Marion shook her head. “No,” she choked out. “No! Entire buildings do not disappear into thin air. It was here. I know it!”
“I’m sorry. But I’m going to have to ask you to leave.” He looked around the front room, where Marion was attracting a crowd. “You’re disturbing the other customers.”
“Listen to the good man, won’t you, dear? Shouting won’t solve anything.” Marion whirled about at the sound of a familiar voice. The old man from the shop was standing unobtrusively by the Post Office doors. Her face contorted and she opened her mouth, but no words came out. The old man sneered and stepped outside. Marion followed.
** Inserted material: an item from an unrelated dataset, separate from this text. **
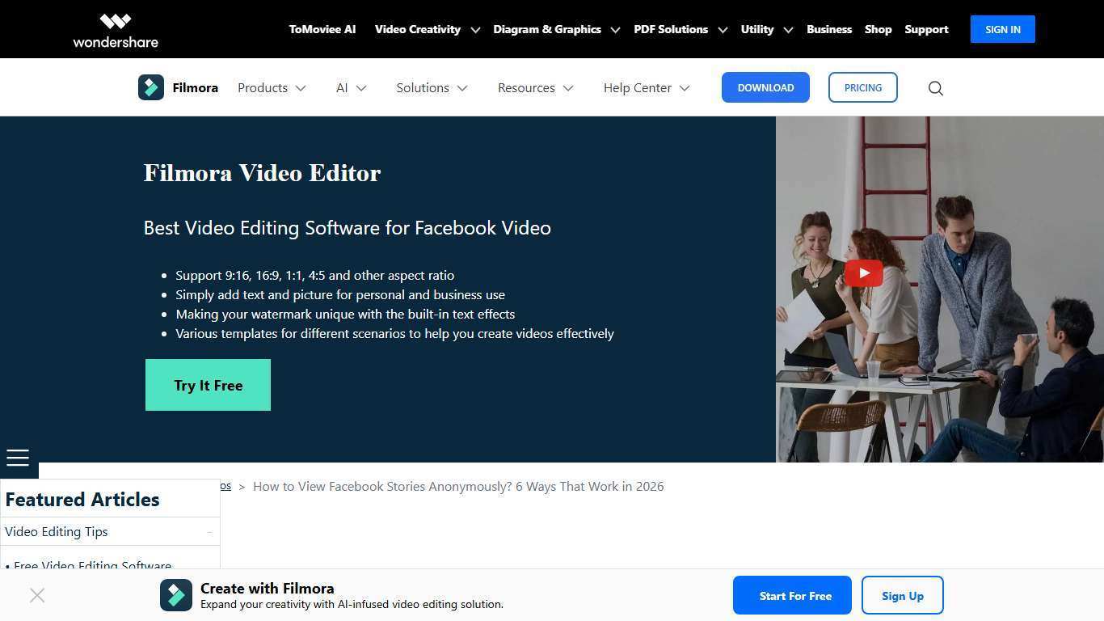Collapse the Video Editing Tips section
The width and height of the screenshot is (1104, 621).
point(209,531)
“You!” she hissed once they were outside. She marched up to him. “Where is Cindy? Where is my daughter?”
The old man held up a hand. “She’s safe dear, don’t fret. And she will be fine. As should you. Didn’t I give you what you wanted?”
Marion held up the crumpled letter in her fist. “I don’t want it. I changed my mind. I want my daughter back.”
The old man smiled mockingly and shook his finger. “Ah, ah, ah, dear, we had a deal. I don’t break deals.”
“You need to break this one. I don’t want your money or deals. I want my daughter back.” She threw the letter in his face, and it drifted to the ground.
He bent to pick it up and smoothed out the crinkles. “You don’t have a choice. What’s done is done.” He held the letter out to her.
Marion didn’t take it. “No. That can’t be it. Make a new deal then. I want my daughter back.”
“I’m afraid,” he said with a sneer, “that I’m no longer in the mood to make deals.” He stepped forward and pushed the letter into her hands, and started to walk away.
“You cheat!” she screamed after him. He spun around.
“Don’t accuse me of foul play, girl,” he growled, suddenly seeming menacing. Marion nearly took a step back in surprise. “I gave you want you wished for. Don’t blame me if it wasn’t what you wanted.” He straightened up and the menacing look faded from his face. “Now I suggest that you take that envelope and use it to live the life you asked for. Because it’s all you’re going to get.”
Marion gasped. For a moment her shoulders slumped in defeat and her tears threatened to overtake her again. But taking a sharp breath, she drew herself up to full height and called after him. “I will get my daughter back, old man. Just you wait.” She watched as he paused for a moment, as if he was contemplating turning back, but then continued on. “I’m coming for you Cindy,” she whispered under her breath. “I promise I will not rest until I find you.”
And before the old man could disappear around the street corner, Marion ran after him. She wasn’t going to take no for an answer, no matter how long it took.
Behind her, the crumpled letter lay abandoned in the street.